26 December 2009
Outpatient Therapy-Days 27 & 28 (December 21 & 23)
Monday was supposed to be my last day of group—the insurance company had only authorised sessions through then. I was not prepared for it to end. Despite my attitude at the beginning, I have gotten a lot out of this therapy and I think that I have made significant strides. I asked my therapist what process I had to go through for discharge and she told me she didn’t think I was ready, especially with the Christmas holidays coming up—she knew I would be alone as, once again, my family enjoyed their celebration with no nod to me. I am beginning to get used to the idea of spending the entire holiday season alone. My son came to visit me two years ago, but he lives out West and, for both of us, it can get rather expensive just to fly in either direction. So, the therapist told me to return on Wednesday as she was going to submit a request to see if the insurance would authorise additional days.
The second half was on self-esteem—something I am sorely lacking. Despite my butch bravado, I saw traits from the description of those who have poor self-esteem and I ranked right up there. That actually pissed me off a bit. Nevertheless, in reality, I do not always stand up for myself and usually take a back seat. I am not exactly a doormat, but I am not as assertive as I could be. It’s odd as at work I can take the lead with regard to directing projects (considering I have taken that blasted Six Sigma training), but when I am relating to others on a personal level it is more apparent.
As the session drew to a close, I wondered if today was going to be my last day. I gathered my stuff and flew out the door as I had another iron infusion directly after group.
I came back Wednesday morning and was pleased to find out that the insurance company had authorised three more sessions, including Wednesday, through December 30th. That would take me through the New Year’s weekend leading right up to when I was supposed to return to work. When our “small” group was sharing, I tried to process the difficulty and anxiety I was feeling about returning to my job. I fear that I do not remember how to do what I have painstakingly spent three months trying to learn. I try to stay in the moment as I still have another week to go, but I cannot help worrying about it. I feel stuck and do not know how to reinsert myself into the routine. I got a lot of good feedback from the therapist and others, but it did not necessarily quell my anxiety.

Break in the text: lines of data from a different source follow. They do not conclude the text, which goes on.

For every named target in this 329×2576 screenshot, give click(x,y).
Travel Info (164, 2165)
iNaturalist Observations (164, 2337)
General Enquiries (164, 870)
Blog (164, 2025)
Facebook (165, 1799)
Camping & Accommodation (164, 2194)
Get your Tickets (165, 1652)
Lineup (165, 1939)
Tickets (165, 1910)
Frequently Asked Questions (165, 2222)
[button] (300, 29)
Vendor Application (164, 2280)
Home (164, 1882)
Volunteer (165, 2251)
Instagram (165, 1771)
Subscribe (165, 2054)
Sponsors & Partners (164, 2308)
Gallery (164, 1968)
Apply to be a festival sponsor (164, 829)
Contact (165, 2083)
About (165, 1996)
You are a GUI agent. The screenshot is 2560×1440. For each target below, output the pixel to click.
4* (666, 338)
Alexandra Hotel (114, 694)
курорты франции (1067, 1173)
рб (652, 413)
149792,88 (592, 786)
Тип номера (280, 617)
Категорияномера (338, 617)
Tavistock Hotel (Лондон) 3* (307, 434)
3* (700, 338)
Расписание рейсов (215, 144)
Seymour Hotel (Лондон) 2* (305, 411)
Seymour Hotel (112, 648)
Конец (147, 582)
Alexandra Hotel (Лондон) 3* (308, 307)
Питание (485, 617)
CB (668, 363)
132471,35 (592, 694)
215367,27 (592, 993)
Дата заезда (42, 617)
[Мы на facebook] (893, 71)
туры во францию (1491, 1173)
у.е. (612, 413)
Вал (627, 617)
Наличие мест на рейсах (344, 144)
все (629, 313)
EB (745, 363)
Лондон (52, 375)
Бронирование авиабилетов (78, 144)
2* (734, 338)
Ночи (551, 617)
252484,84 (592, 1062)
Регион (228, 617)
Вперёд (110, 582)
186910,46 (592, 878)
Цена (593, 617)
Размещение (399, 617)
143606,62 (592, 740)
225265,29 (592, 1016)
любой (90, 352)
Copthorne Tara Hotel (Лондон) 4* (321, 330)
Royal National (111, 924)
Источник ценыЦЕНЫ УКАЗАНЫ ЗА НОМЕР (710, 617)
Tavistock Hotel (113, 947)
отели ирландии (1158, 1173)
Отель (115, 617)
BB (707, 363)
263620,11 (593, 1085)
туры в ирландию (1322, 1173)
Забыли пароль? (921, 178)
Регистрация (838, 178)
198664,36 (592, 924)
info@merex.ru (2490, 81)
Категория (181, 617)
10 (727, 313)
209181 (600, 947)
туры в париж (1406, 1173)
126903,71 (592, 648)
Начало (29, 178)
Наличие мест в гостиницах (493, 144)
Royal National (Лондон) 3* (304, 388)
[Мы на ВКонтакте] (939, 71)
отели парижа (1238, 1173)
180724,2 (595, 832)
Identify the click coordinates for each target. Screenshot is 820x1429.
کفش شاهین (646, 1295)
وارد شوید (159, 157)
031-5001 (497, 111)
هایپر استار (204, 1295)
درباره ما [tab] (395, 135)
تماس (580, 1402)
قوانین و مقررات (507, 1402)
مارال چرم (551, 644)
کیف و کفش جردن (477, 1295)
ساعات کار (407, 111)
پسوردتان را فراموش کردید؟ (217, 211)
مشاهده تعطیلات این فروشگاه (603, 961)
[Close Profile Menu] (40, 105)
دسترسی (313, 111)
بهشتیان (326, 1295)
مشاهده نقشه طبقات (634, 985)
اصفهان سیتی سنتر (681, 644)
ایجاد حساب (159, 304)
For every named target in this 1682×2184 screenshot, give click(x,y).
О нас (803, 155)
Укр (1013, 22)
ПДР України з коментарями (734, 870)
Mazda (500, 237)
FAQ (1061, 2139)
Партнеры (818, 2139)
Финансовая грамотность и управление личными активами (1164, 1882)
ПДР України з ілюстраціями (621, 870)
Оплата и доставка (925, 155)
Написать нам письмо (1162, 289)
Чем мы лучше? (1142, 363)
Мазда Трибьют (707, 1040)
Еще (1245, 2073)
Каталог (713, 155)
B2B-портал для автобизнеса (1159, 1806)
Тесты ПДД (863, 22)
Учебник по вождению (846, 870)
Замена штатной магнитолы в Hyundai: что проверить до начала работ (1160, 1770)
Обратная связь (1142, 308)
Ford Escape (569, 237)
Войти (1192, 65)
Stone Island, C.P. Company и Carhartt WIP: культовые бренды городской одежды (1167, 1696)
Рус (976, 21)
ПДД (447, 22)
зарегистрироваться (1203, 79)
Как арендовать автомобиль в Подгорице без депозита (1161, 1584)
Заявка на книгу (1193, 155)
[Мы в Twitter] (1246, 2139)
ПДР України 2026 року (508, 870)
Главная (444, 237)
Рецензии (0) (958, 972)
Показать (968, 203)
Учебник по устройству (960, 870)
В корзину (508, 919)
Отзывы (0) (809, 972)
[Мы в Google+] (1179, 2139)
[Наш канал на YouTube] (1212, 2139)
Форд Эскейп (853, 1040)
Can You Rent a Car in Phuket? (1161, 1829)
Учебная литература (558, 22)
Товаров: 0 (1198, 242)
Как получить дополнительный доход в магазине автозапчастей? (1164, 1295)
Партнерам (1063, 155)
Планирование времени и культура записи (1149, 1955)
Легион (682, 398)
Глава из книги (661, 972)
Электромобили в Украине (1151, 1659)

The second half of the session was on assertiveness—something that I am not very good at as I am more than likely to be either aggressive or passive aggressive. The entire group, as usual, gathered for this part and our entire group is getting way too large for me. It is enough that my little group, when we split for the first half, has too many people. I have discovered that there are a couple of noisy “talkers” in the other small group. As the therapist began her discussion on this topic, those talkers always had something to say about everything and would get into their own discussions if they disagreed with each other. The more they spoke, the louder they got and more people started getting into the action.
It was becoming too much for me. I wanted to listen to what the therapist had to say and ask my questions if any came up. After a while I thought, hell this is a topic on assertiveness, I think I will try it on for size. Rather than just jumping into the fray as everyone else had been doing, I raised my hand (OK, that does not exactly project an assertive position). The therapist piped up (she was pretty good about keeping the group on topic) and nodded to me. I waited for everyone to get quiet, looked around, and gave everyone eye contact. Then I explained that it was hard for me to be around large groups of people, especially when it got loud and everyone was interrupting each other. I told them that when they got carried away, I felt anxious and asked everyone if they could respect my position.
At first, everyone just stared back at me and then the therapist chimed in first. She said she was glad I spoke up and voiced my concerns and told me that it was an assertive position I took and was very appropriate (I thought to myself, “So there, hah!”). Then the noisiest of the bunch jumped in and said to the therapist, “Excuse me, but don’t you control our group?” She said it was a group discussion, but everyone had to be aware of each other. Then Mr. Noisy said, “Well, I’ll respect your position.” I looked at him and wanted to say, “What am I, chopped liver?” What I really wanted to say was, “Fuck you” but I did not (so OK, I was not completely assertive). For a while everyone seemed to settle down, but it did not take him long to go back to his diatribes and, once again, everything exploded. There were ten minutes left to go, so I just decided the statement I would make would be just to pack up my stuff and leave the room. I was not that quiet about it (here is where I was being passive aggressive), pushed back my chair and got up and walked out of the room. I though, “Well, we’ll have Friday off for Christmas, so that will give me a breather.” However, I was glad my insurance had authorised two more sessions.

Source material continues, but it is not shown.